→ **Stored records**:
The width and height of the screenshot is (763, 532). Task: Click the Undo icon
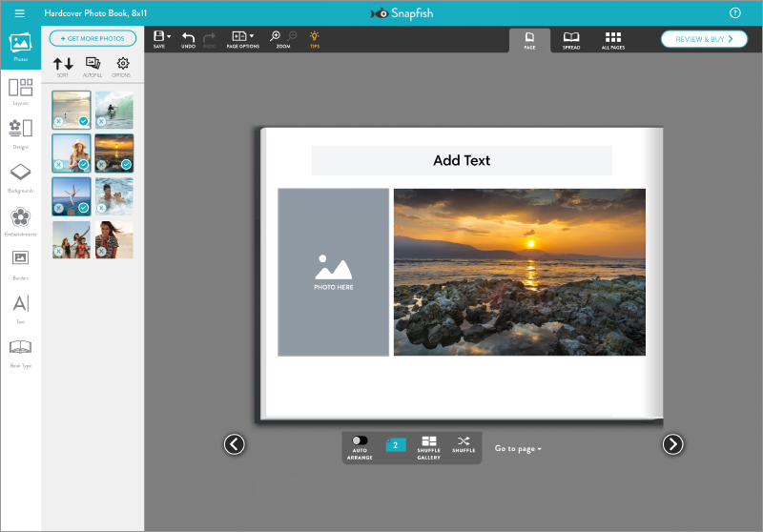click(188, 39)
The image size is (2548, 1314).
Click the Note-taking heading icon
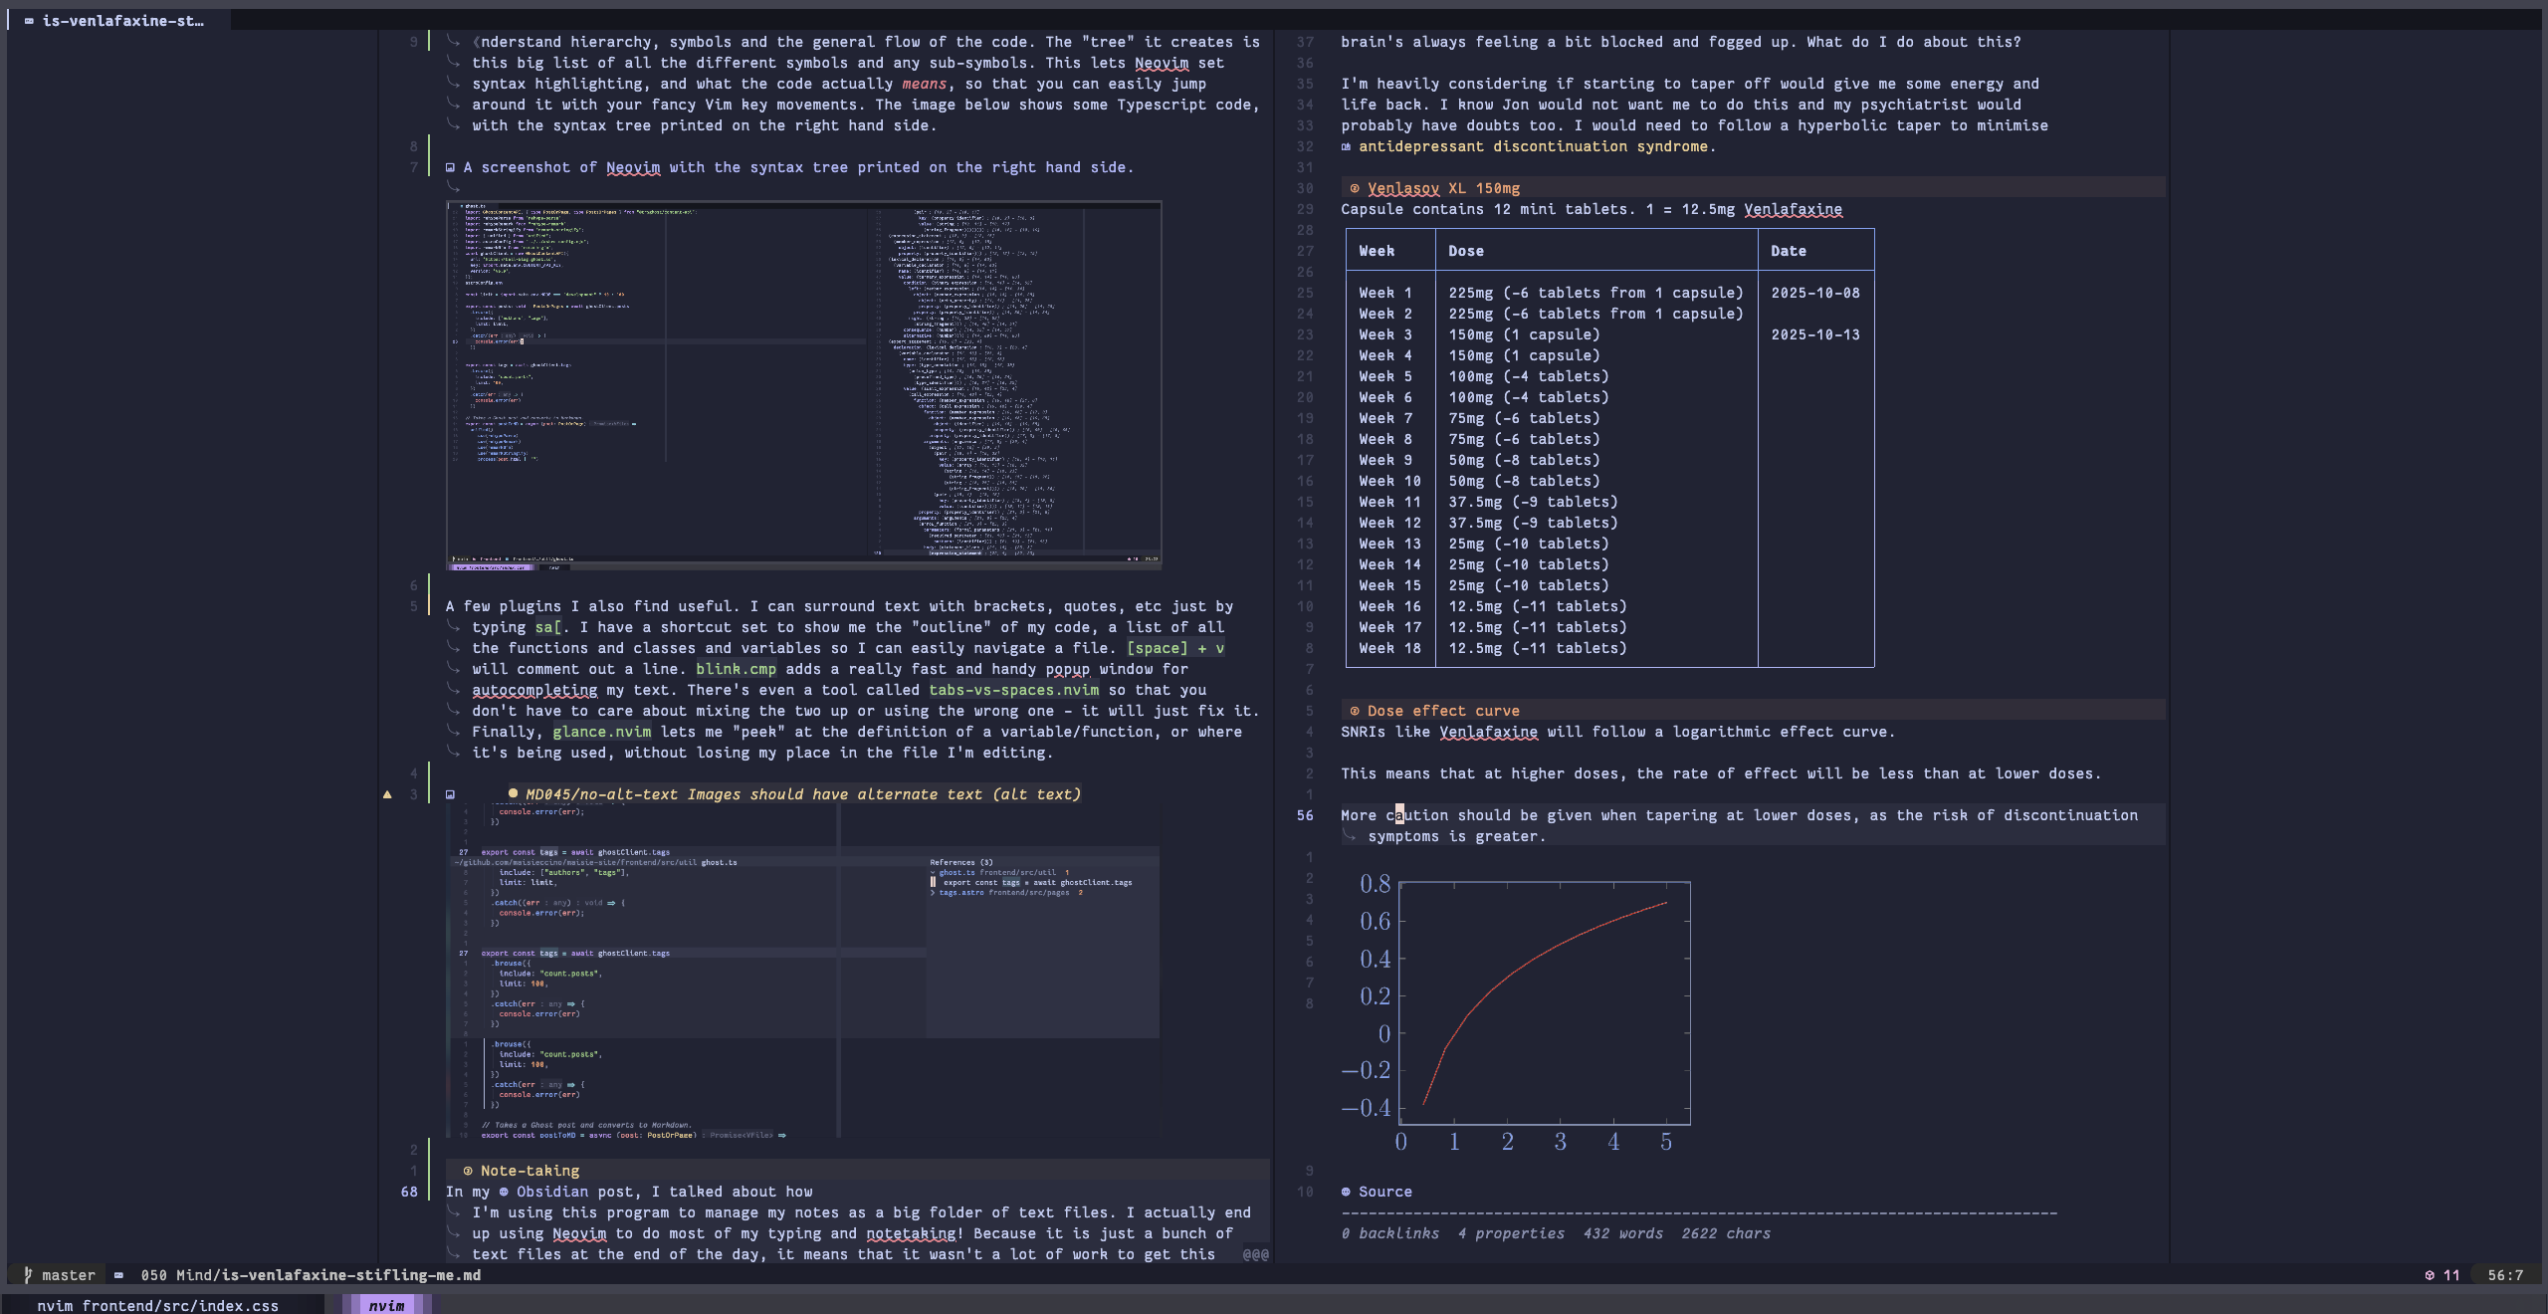point(468,1171)
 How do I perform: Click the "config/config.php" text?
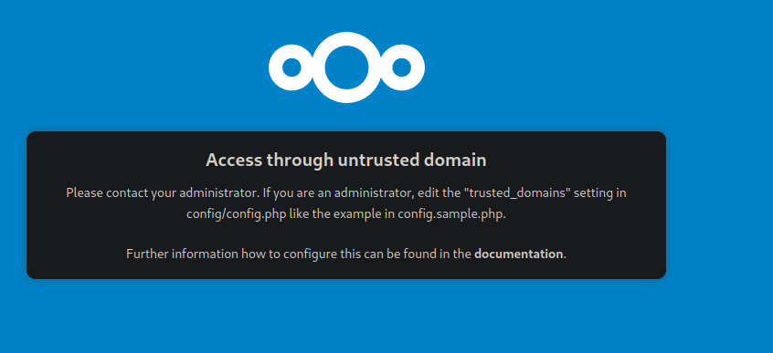pos(237,214)
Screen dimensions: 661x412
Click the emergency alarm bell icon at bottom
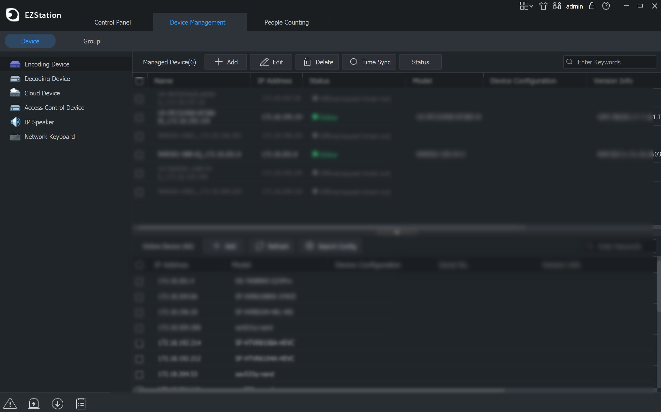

→ **WHAT YOU SHOULD DO**:
Copy the material above word for word, starting at the line that contains "How do I perform: Click" and continuing through the end of the material. Leave out the pictures.

→ **WRITTEN SOLUTION**:
 How do I perform: Click the "config/config.php" text?
pos(237,214)
Screen dimensions: 661x412
Click the emergency alarm bell icon at bottom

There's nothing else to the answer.